Congress has reached a final compromise on the tax bill, which has passed both the House and Senate. The bill excludes several provisions that were considered along the way that would have hurt college students, their families and higher education institutions.

Back in November when concerns started to surface about what was being considered for the tax overhaul, many students, families, parents and employees who are part of Advocates for Minnesota Student Aid (AMSA) responded. You quickly reached out to elected officials in Washington to urge them to eliminate provisions in the tax bill that would have harmed students. Thanks to that swift response, college students and institutions are in a much better place now as the bill becomes law. Your voice made a difference, and lawmakers in Washington are listening to you.

What we narrowly avoided
College students — and private college students in particular — stood to lose under the separate tax bills passed by both the U.S. House and the U.S. Senate. When those bills were sent to a conference committee last week, several improvements were made as far as higher ed is concerned.

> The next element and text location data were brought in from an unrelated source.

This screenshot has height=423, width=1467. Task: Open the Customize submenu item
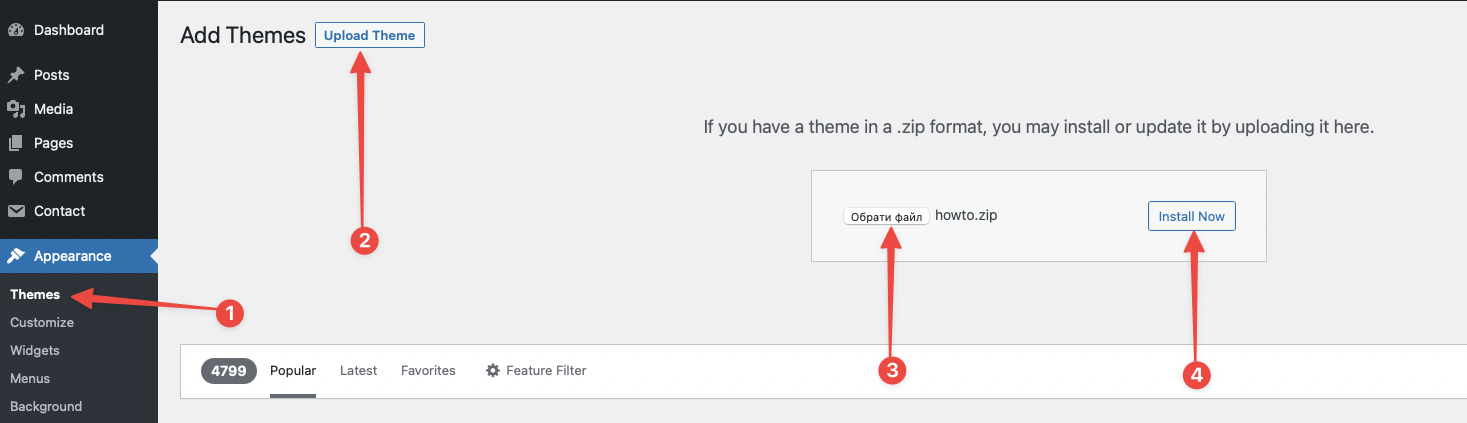(x=42, y=322)
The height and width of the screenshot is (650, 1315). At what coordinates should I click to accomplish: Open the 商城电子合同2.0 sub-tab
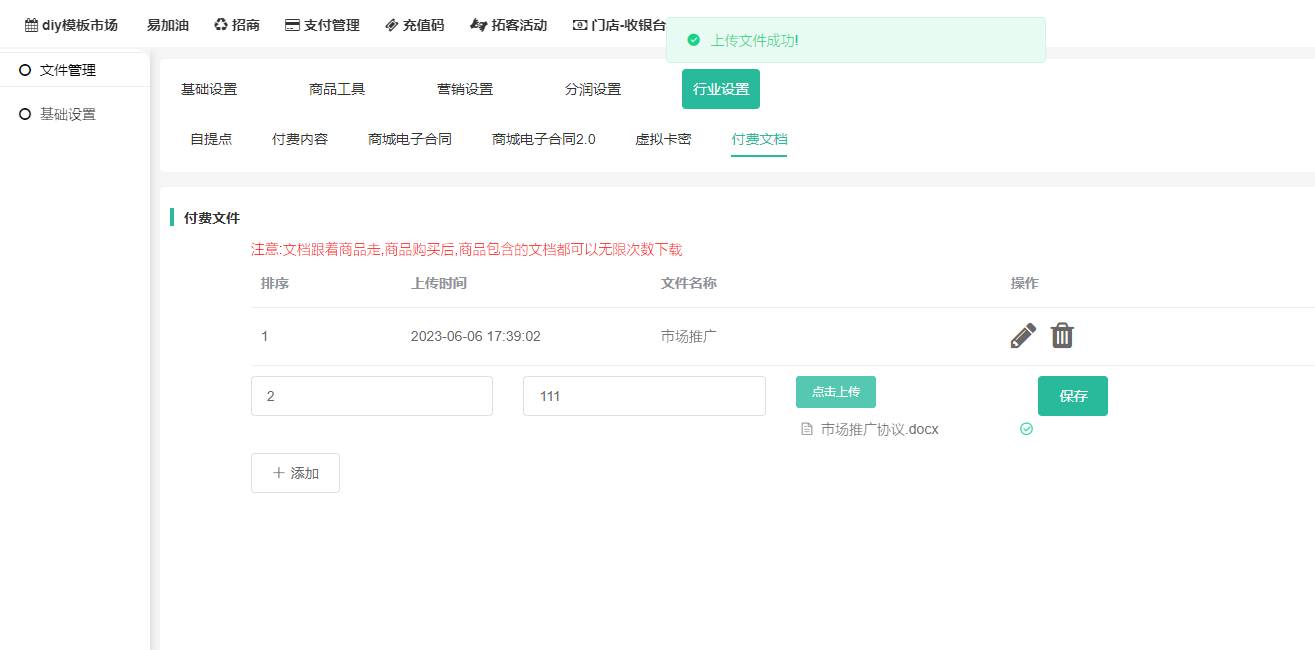coord(543,139)
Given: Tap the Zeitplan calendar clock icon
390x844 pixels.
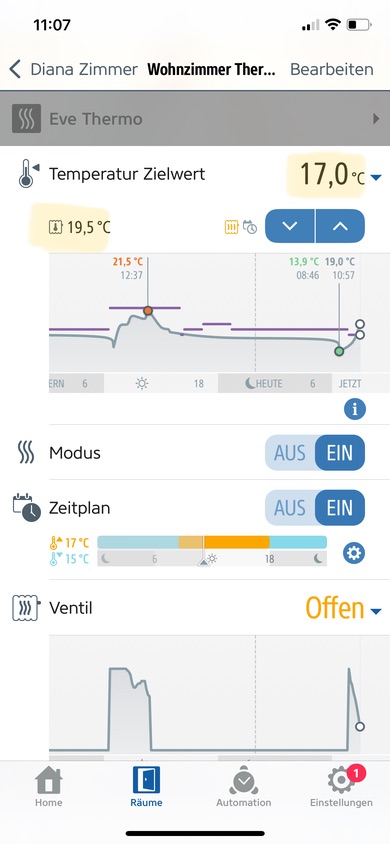Looking at the screenshot, I should 26,507.
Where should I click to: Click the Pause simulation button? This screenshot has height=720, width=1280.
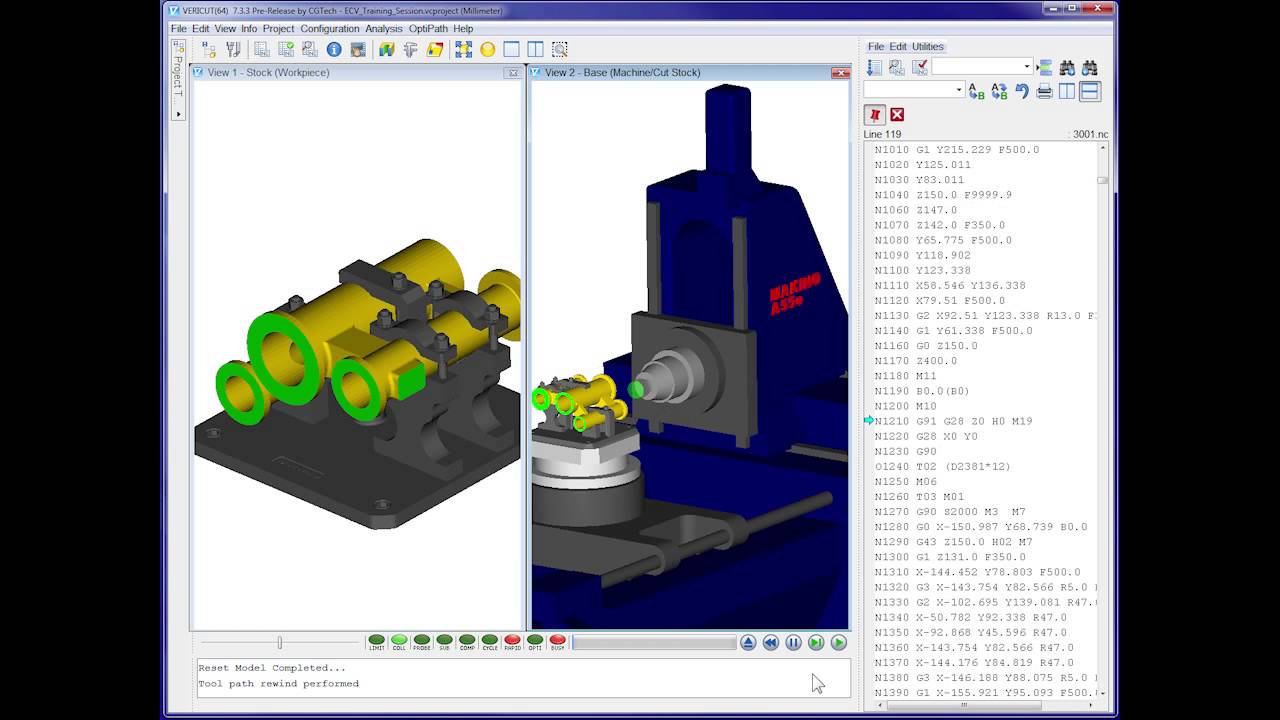[x=793, y=643]
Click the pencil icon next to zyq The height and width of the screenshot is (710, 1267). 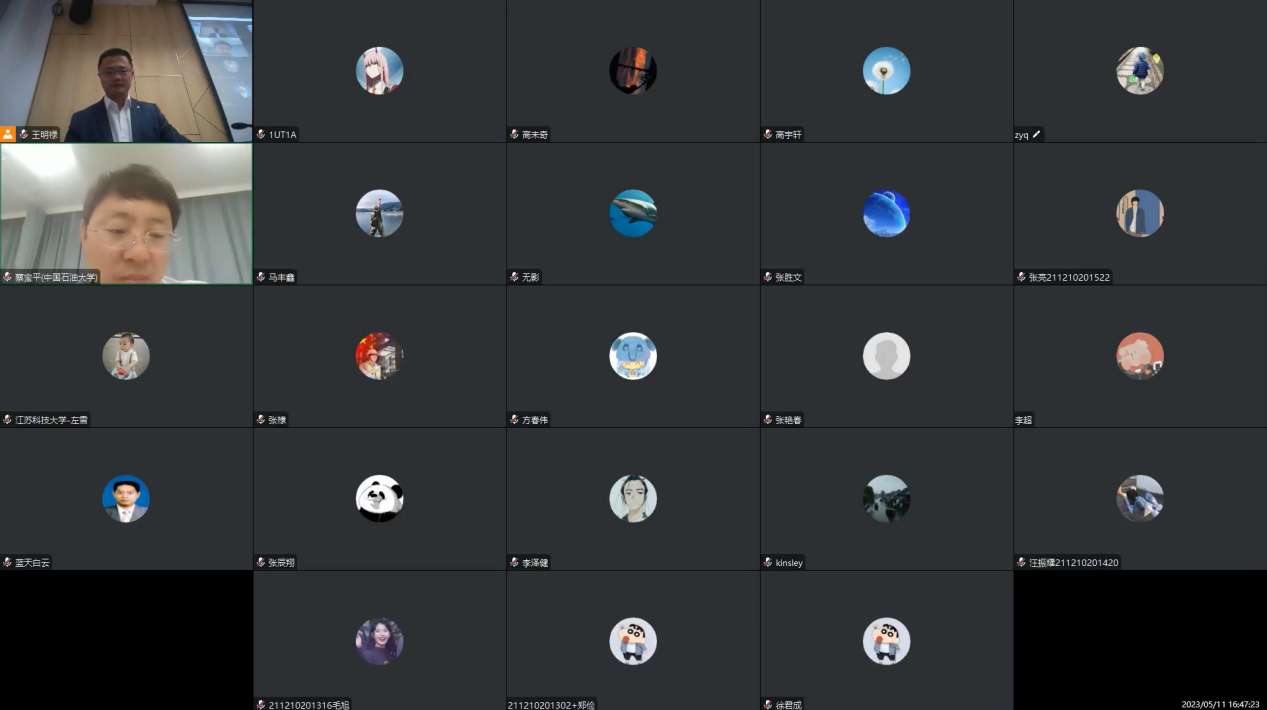point(1037,134)
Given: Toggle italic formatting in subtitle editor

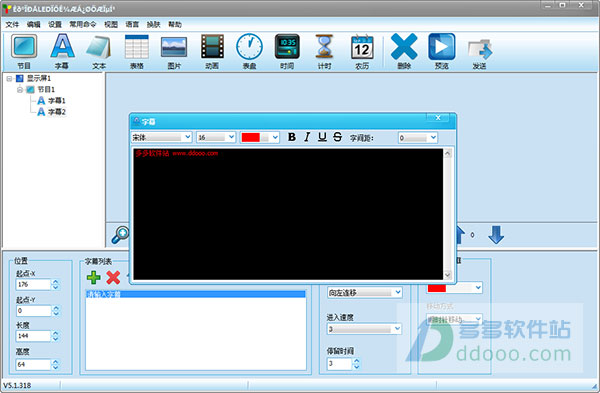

The House version of the tax bill contained many provisions damaging to students and higher education institutions, including the elimination of tax benefits for students, families and college employees.

  • The House bill proposed ending the deduction of student loan interest, which would have added to the burden students already face in paying their students loans. This provision was eliminated in the conference committee report. Graduates paying student loans can continue to deduct their interest.

  • The House tax bill also proposed to end the tax benefit for when employers help pay for working students' education costs. This benefit was maintained in the conference committee report. Employer-paid tuition will continue to be tax-exempt. Also, employees of nonprofit private colleges who receive tuition remission for themselves, their spouses or their children will continue to receive this tuition benefit tax-free.

  • The House bill had proposed to eliminate the tax exemption for bonds for campus building projects. This would have made it more expensive for private colleges to invest in new or improved facilities to better meet students’ needs. This provision was eliminated, and colleges can continue to issue tax-exempt bonds for new projects.

While the Senate bill was significantly better, it too included provisions harmful to private higher education institutions that were also part of the House bill — a new tax on endowments and the elimination of tax-exempt bond financing mechanisms for academic buildings, residences and other facilities at private colleges.

Unfortunately, the conference report does end the tax exemption that helps private colleges refinance campus building projects. And, the final tax bill does create a new tax on college endowments. However, this provision was improved so that no colleges in Minnesota will be subject to the endowment tax.